Stated goal: Reproduce every one of the following rows verbatim, keeping their original order.

Exercise inputs:
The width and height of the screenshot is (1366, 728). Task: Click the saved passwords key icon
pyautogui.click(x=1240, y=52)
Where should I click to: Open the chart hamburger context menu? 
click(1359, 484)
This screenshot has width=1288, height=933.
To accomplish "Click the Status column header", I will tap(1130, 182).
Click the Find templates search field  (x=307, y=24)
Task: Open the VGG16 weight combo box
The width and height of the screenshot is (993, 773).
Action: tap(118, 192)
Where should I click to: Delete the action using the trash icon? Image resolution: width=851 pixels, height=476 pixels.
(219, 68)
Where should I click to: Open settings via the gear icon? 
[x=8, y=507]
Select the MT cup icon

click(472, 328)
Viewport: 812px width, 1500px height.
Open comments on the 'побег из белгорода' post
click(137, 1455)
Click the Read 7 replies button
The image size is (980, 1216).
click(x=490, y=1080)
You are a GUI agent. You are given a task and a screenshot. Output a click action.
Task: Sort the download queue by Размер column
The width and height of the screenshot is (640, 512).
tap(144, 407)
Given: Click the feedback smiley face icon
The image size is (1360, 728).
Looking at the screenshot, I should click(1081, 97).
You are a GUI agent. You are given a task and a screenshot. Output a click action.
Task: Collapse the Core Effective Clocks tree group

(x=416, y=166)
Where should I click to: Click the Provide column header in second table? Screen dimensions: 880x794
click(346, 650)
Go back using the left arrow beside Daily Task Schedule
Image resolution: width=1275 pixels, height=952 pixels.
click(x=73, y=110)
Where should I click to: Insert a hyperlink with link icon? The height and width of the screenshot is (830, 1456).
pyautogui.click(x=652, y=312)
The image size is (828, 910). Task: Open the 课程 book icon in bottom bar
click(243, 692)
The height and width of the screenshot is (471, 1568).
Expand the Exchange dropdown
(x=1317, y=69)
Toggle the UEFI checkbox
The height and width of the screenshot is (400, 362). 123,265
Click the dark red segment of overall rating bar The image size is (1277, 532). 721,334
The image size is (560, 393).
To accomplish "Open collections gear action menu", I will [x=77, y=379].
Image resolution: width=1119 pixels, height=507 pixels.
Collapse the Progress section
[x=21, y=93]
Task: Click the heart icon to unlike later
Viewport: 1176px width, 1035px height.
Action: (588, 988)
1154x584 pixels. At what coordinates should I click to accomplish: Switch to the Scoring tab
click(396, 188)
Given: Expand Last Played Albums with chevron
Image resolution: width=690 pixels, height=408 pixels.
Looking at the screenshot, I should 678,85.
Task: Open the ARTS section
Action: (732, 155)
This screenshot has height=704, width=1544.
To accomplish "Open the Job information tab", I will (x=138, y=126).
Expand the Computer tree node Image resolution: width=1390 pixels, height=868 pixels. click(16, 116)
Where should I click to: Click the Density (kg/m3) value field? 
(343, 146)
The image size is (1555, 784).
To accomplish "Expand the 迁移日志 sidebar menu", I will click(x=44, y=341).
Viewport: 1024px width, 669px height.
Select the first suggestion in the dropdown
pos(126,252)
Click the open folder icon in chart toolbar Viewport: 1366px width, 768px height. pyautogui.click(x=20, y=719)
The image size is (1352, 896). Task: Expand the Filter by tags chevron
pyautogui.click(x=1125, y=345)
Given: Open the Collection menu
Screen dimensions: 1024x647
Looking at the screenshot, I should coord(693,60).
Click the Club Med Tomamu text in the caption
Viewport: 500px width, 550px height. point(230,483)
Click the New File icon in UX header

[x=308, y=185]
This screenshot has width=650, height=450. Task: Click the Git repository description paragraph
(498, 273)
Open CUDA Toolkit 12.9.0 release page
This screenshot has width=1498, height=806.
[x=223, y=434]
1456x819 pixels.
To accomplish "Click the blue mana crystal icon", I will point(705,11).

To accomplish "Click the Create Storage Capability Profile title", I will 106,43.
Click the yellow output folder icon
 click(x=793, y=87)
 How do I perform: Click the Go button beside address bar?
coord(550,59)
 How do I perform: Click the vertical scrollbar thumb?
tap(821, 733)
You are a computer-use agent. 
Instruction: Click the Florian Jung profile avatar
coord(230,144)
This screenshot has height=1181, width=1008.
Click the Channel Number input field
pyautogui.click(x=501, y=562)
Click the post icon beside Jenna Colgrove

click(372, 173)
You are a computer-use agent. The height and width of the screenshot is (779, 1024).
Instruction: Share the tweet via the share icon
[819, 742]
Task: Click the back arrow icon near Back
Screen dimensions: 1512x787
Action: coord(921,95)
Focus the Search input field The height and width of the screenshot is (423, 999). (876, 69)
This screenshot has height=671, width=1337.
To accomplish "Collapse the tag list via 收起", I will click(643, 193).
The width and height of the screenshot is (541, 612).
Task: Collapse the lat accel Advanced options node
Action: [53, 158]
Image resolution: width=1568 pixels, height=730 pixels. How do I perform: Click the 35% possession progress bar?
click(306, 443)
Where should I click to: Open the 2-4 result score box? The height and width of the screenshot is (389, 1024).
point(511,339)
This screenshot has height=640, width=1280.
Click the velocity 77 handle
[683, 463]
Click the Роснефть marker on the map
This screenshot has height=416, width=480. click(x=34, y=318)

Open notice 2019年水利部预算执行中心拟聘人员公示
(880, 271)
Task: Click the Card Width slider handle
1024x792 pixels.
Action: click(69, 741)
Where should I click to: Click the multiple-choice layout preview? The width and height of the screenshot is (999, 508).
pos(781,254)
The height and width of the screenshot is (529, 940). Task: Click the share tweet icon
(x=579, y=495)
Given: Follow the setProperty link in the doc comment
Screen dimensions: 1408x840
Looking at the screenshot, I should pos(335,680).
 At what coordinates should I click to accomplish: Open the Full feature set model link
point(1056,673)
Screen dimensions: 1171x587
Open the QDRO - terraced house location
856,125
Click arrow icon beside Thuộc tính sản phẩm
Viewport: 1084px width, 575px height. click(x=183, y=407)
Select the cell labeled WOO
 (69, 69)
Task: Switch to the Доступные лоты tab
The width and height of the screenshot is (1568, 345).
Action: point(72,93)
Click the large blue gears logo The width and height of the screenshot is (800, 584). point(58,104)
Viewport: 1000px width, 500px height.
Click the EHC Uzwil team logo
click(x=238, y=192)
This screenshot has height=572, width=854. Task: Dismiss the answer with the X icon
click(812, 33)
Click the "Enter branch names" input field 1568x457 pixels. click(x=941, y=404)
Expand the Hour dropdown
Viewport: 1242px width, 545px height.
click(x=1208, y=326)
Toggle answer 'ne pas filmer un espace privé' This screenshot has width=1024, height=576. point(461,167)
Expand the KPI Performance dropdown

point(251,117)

Written solution:
The width and height of the screenshot is (1366, 728). Task: Click the saved passwords key icon
pyautogui.click(x=1240, y=52)
Where should I click to: Open the chart hamburger context menu? 
click(1359, 484)
This screenshot has width=1288, height=933.
To accomplish "Click the Status column header", I will tap(1130, 182).
Click the Find templates search field  (x=307, y=24)
Task: Open the VGG16 weight combo box
The width and height of the screenshot is (993, 773).
Action: tap(118, 192)
Where should I click to: Delete the action using the trash icon? Image resolution: width=851 pixels, height=476 pixels.
(219, 68)
Where should I click to: Open settings via the gear icon? 
[x=8, y=507]
Select the MT cup icon

click(472, 328)
Viewport: 812px width, 1500px height.
Open comments on the 'побег из белгорода' post
click(137, 1455)
Click the Read 7 replies button
The image size is (980, 1216).
click(x=490, y=1080)
You are a GUI agent. You are given a task and a screenshot. Output a click action.
Task: Sort the download queue by Размер column
The width and height of the screenshot is (640, 512).
tap(144, 407)
Given: Click the feedback smiley face icon
The image size is (1360, 728).
Looking at the screenshot, I should click(1081, 97).
You are a GUI agent. You are given a task and a screenshot. Output a click action.
Task: Collapse the Core Effective Clocks tree group

(x=416, y=166)
Where should I click to: Click the Provide column header in second table? Screen dimensions: 880x794
click(346, 650)
Go back using the left arrow beside Daily Task Schedule
Image resolution: width=1275 pixels, height=952 pixels.
click(x=73, y=110)
Where should I click to: Insert a hyperlink with link icon? The height and width of the screenshot is (830, 1456).
pyautogui.click(x=652, y=312)
The image size is (828, 910). Task: Open the 课程 book icon in bottom bar
click(243, 692)
The height and width of the screenshot is (471, 1568).
Expand the Exchange dropdown
(x=1317, y=69)
Toggle the UEFI checkbox
The height and width of the screenshot is (400, 362). 123,265
Click the dark red segment of overall rating bar The image size is (1277, 532). 721,334
The image size is (560, 393).
To accomplish "Open collections gear action menu", I will [x=77, y=379].
Image resolution: width=1119 pixels, height=507 pixels.
Collapse the Progress section
[x=21, y=93]
Task: Click the heart icon to unlike later
Viewport: 1176px width, 1035px height.
Action: (588, 988)
1154x584 pixels. At what coordinates should I click to accomplish: Switch to the Scoring tab
click(396, 188)
Given: Expand Last Played Albums with chevron
Image resolution: width=690 pixels, height=408 pixels.
Looking at the screenshot, I should 678,85.
Task: Open the ARTS section
Action: (732, 155)
This screenshot has height=704, width=1544.
To accomplish "Open the Job information tab", I will (x=138, y=126).
Expand the Computer tree node Image resolution: width=1390 pixels, height=868 pixels. click(16, 116)
Where should I click to: Click the Density (kg/m3) value field? 
(343, 146)
The image size is (1555, 784).
To accomplish "Expand the 迁移日志 sidebar menu", I will click(x=44, y=341).
Viewport: 1024px width, 669px height.
Select the first suggestion in the dropdown
pos(126,252)
Click the open folder icon in chart toolbar Viewport: 1366px width, 768px height. pyautogui.click(x=20, y=719)
The image size is (1352, 896). Task: Expand the Filter by tags chevron
pyautogui.click(x=1125, y=345)
Given: Open the Collection menu
Screen dimensions: 1024x647
Looking at the screenshot, I should coord(693,60).
Click the Club Med Tomamu text in the caption
Viewport: 500px width, 550px height. point(230,483)
Click the New File icon in UX header

[x=308, y=185]
This screenshot has width=650, height=450. Task: Click the Git repository description paragraph
(498, 273)
Open CUDA Toolkit 12.9.0 release page
This screenshot has width=1498, height=806.
[x=223, y=434]
1456x819 pixels.
To accomplish "Click the blue mana crystal icon", I will point(705,11).

To accomplish "Click the Create Storage Capability Profile title", I will 106,43.
Click the yellow output folder icon
 click(x=793, y=87)
 How do I perform: Click the Go button beside address bar?
coord(550,59)
 How do I perform: Click the vertical scrollbar thumb?
tap(821, 733)
You are a computer-use agent. 
Instruction: Click the Florian Jung profile avatar
coord(230,144)
This screenshot has height=1181, width=1008.
Click the Channel Number input field
pyautogui.click(x=501, y=562)
Click the post icon beside Jenna Colgrove

click(372, 173)
You are a computer-use agent. The height and width of the screenshot is (779, 1024).
Instruction: Share the tweet via the share icon
[819, 742]
Task: Click the back arrow icon near Back
Screen dimensions: 1512x787
Action: coord(921,95)
Focus the Search input field The height and width of the screenshot is (423, 999). (876, 69)
This screenshot has height=671, width=1337.
To accomplish "Collapse the tag list via 收起", I will click(643, 193).
The width and height of the screenshot is (541, 612).
Task: Collapse the lat accel Advanced options node
Action: [53, 158]
Image resolution: width=1568 pixels, height=730 pixels. How do I perform: Click the 35% possession progress bar?
click(306, 443)
Where should I click to: Open the 2-4 result score box? The height and width of the screenshot is (389, 1024).
point(511,339)
This screenshot has height=640, width=1280.
Click the velocity 77 handle
[683, 463]
Click the Роснефть marker on the map
This screenshot has height=416, width=480. click(x=34, y=318)

Open notice 2019年水利部预算执行中心拟聘人员公示
(880, 271)
Task: Click the Card Width slider handle
1024x792 pixels.
Action: click(69, 741)
Where should I click to: Click the multiple-choice layout preview? The width and height of the screenshot is (999, 508).
pos(781,254)
The height and width of the screenshot is (529, 940). Task: Click the share tweet icon
(x=579, y=495)
Given: Follow the setProperty link in the doc comment
Screen dimensions: 1408x840
Looking at the screenshot, I should pos(335,680).
 At what coordinates should I click to accomplish: Open the Full feature set model link
point(1056,673)
Screen dimensions: 1171x587
Open the QDRO - terraced house location
856,125
Click arrow icon beside Thuộc tính sản phẩm
Viewport: 1084px width, 575px height. click(x=183, y=407)
Select the cell labeled WOO
 (69, 69)
Task: Switch to the Доступные лоты tab
The width and height of the screenshot is (1568, 345).
Action: point(72,93)
Click the large blue gears logo The width and height of the screenshot is (800, 584). point(58,104)
Viewport: 1000px width, 500px height.
Click the EHC Uzwil team logo
click(x=238, y=192)
This screenshot has height=572, width=854. Task: Dismiss the answer with the X icon
click(812, 33)
Click the "Enter branch names" input field 1568x457 pixels. click(x=941, y=404)
Expand the Hour dropdown
Viewport: 1242px width, 545px height.
click(x=1208, y=326)
Toggle answer 'ne pas filmer un espace privé' This screenshot has width=1024, height=576. point(461,167)
Expand the KPI Performance dropdown

point(251,117)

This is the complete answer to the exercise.